アンハッピー・ウエディング〜後編〜
「だ、大丈夫か?やっぱりどっか痛いのか…!?」 

寝ぼけ眼の寿々花さんなら、この一年、ほぼ毎日のように見てきた。

が、目の下にクマを作ってる寿々花さんを見るのは、今日が初めてだった。

何処か具合が悪いのは一目瞭然。

…それなのに。

「…大丈夫だよ」

老人のように嗄れた声で、寿々花さんは答えた。

いや、何が大丈夫なんだ?

何処からどう見ても、全く大丈夫ではない。

「ただ…ちょっと、寝不足なだけ…」

「…異常事態じゃないかよ」

毎日快眠の寿々花さんが、今日に限って寝不足。

天変地異だ。

「本当にどうしたんだ?昨日と言い、今日と言い…。様子が変だぞ」

様子が変、どころじゃない。

こんなやつれた寿々花さん、見たことがない。

「何かあったのか?何があったんだろ?」

「…何もないよ」

「いや、何もないのにそんな風になる訳ないだろ」

「考え過ぎだよ」

考え過ぎなもんか。

「じゃあ何でそんな…やつれてんの?おかしいだろ」

「別に、やつれてなんか…」

これまで、落ち込んでるところは何回も見たことがある。

玄関先でしゃがみ込んで、めそめそと悩んでたところも。

しかし、落ち込んでいるのでも悩んでいるのでもない、眠れないほどにやつれている寿々花さんは、初めてだった。

「昨日、俺がいない間に…何かあったのか?」

「…!」

ハッとしてこちらを見る寿々花さん。

成程、ビンゴだな。

やっぱり、俺がいない間に何か…。

問題は、何「か」じゃなくて、何「が」起きたのかということだ。

しかし。

「…別に何でもないよ。大したことじゃないから」

取り付く島もない、とはこのこと。

寿々花さんがこんな風になるのだから、それだけで「大したこと」が起きたのは明白なのに。
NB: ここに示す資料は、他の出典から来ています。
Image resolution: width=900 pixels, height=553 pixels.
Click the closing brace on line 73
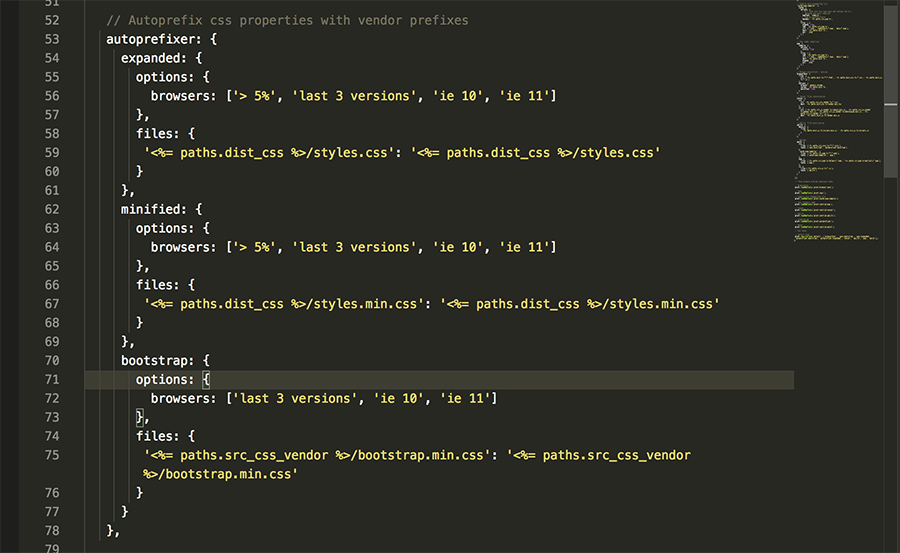point(141,417)
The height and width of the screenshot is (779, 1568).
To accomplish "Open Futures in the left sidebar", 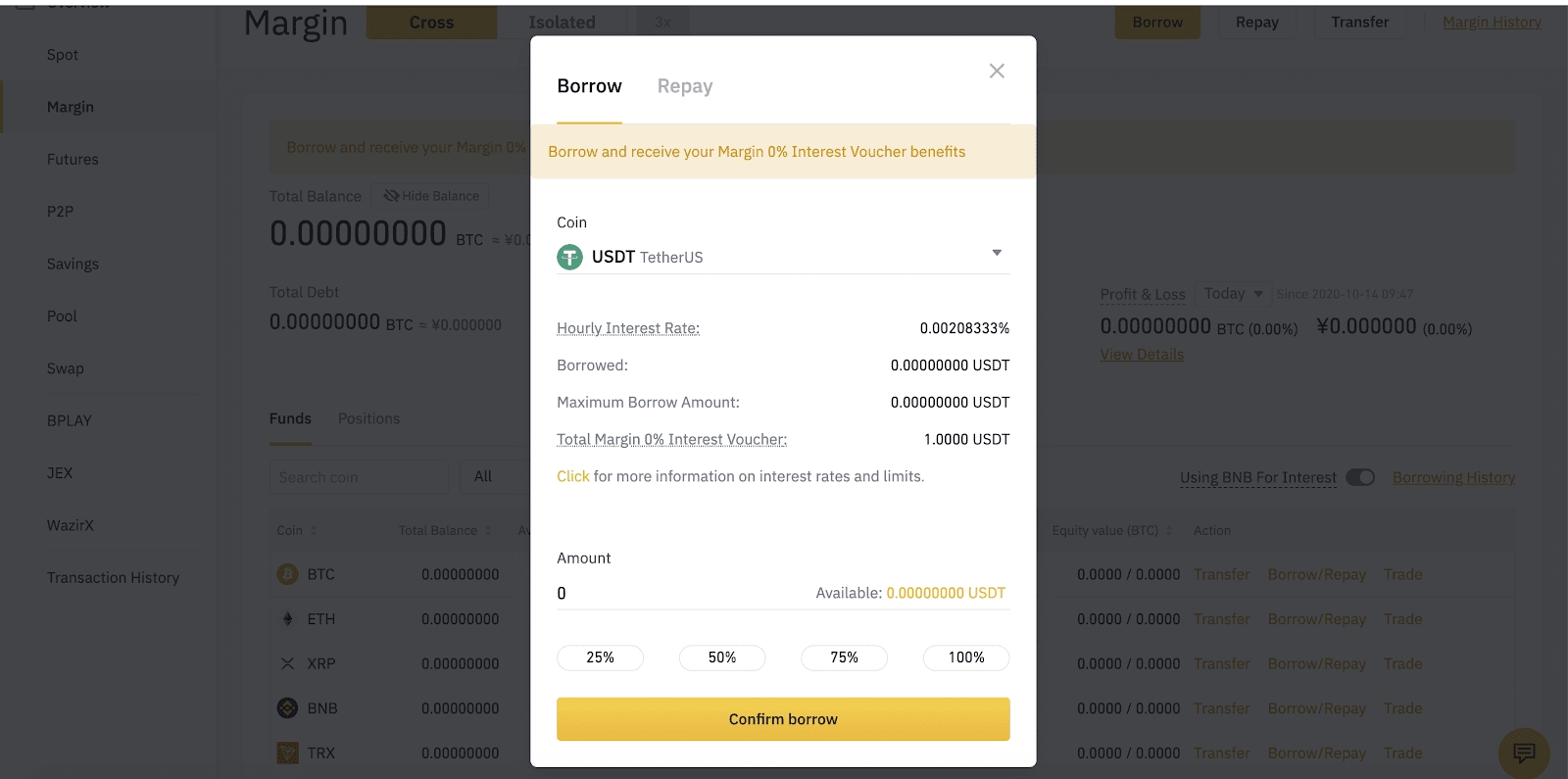I will point(73,159).
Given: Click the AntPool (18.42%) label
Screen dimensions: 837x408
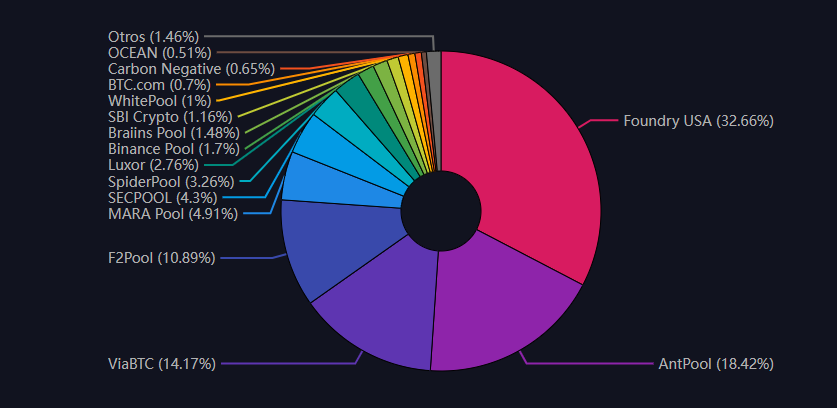Looking at the screenshot, I should [x=716, y=363].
寿々花さんには、俺に事情を説明する気はないようだった。

何でだよ。

つい昨日まで、昨夜見た夢の話まで何でも話してくれてたのに。

何で、肝心なことは教えてくれないんだ。

「言えよ。何で秘密にするんだ」

「…言わない」

「何で?」

「…プライベートの侵害だもん」

「…」

そう言われちゃ言い返す言葉もないが、しかしそれを言うなら「プライバシーの侵害」なのでは?

「…ほんとに何でもないから、悠理君は何も気にしないで…」

「…」

「私のことなんて、何も気にしないで良いから…。いつも通り暮らして良いんだよ」

…何?その含みのある言い方…。

絶対おかしい。明らかにおかしい。間違いなくおかしい。のに。

何度尋ねても、寿々花さんは固く口を閉ざしたまま、肝心なことは何も答えてくれなかった。

寿々花さんが、こんなに頑固な人だとは思わなかった。